**The problem**
Put the lines of the material as a numbered list, skipping blank lines, starting at the line with "At what coordinates" and running through the end of the material. Leave the pictures out of your answer.
+ + +
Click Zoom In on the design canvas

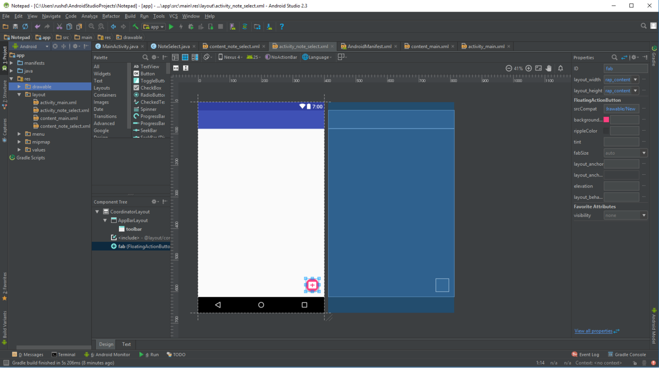(x=529, y=68)
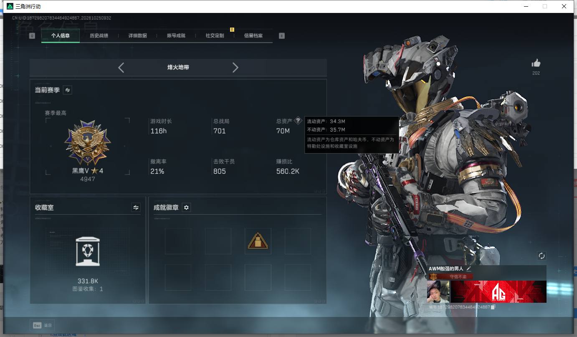Edit the nickname with the pencil icon

(x=468, y=269)
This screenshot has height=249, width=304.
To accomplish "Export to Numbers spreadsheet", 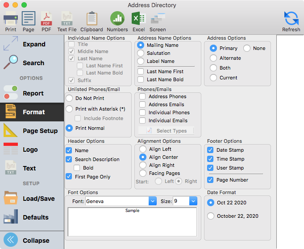I will pyautogui.click(x=117, y=21).
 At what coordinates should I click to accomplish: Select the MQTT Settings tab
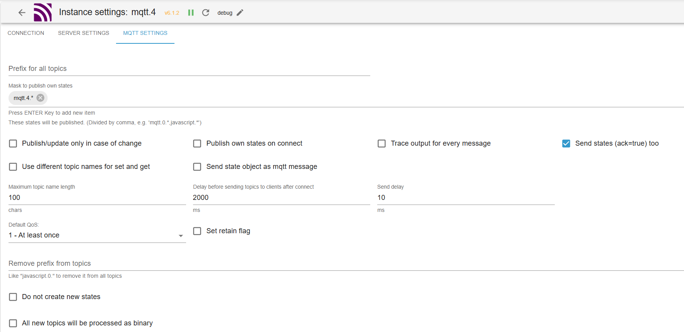tap(145, 33)
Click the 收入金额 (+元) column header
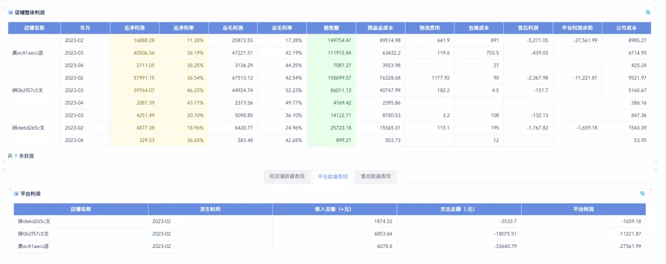Viewport: 666px width, 264px height. 335,209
+ + +
**Answer to the problem**
1.  At what coordinates should I click to accomplish: Select the MQTT Settings tab
2. tap(145, 33)
3. Click the 收入金额 (+元) column header
4. Viewport: 666px width, 264px height. 335,209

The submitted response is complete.